Extended Euclidean algorithm solution

Question

I am working on an algorithm that calculates the multiplicative inverse of a number. I had to make a function to do this. However, I am stuck on an optimization.

My algorithm works, but only for relatively small numbers.

Given 3 numbers (a,b,n), i need to return a/b (mod n).

This part I can do. However, when n is really large, my code becomes impossibly slow because I am solving it this way:

for i in range(1,n):
    if b*i%n == a%n:
        return i

My problem with this is again the size of n. If it gets huge, the code does not run.

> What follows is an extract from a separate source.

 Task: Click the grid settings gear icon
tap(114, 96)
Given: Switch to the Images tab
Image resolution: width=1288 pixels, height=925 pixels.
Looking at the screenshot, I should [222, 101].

Now, assuming my numbers are 3,2,7, I need to obtain the answer 5 without checking all the numbers. So I tried using the extended Euclidean algorithm.

This is what I did:

ax + by = 1
ax = 1 (mod n) => ax - 1 = qn, where q is an integer

I end up with the equation:

ax - qn = 1

If I sum in my numbers, I end up with:

3x + 7q = 1

How can I solve this? Is there a better way?

Answer 1

What you are trying to solve is a diophantine equation

ax+by=1

where all numbers are integers. To solve something like this you need (as your title suggests) the extended euclidean algorithm which is explained best using a table. First you do the normal euclidean algorithm:

a b q
3 7 0
7 3 2
3 1 3
1 0

Where the new a is calculated by a-b*q and q is the quotient of a/b. Then you start at the bottom and go upwards to calculate x and y by starting with x=1 y=0. In each step the new x is the old y and the new y is x_old-q*y_old. To demonstrate this (unfortunately I could not format it better):

a b q  x  y
3 7 0
7 3 2
3 1 3
1 0    1  0

a b q  x  y
3 7 0 -2  0 // 1-0*(-2)
7 3 2  1 -2 // 0-2*1
3 1 3  0  1 // 1-3*0
1 0    1  0

3*(-2)+7*1=1
3*(-2)=1 (mod 7) | +7
-2=5 (mod 7)

So when you to fill the table or your own implemention you have the answer in the x field even though it might be negative in such a case you have to add N one time.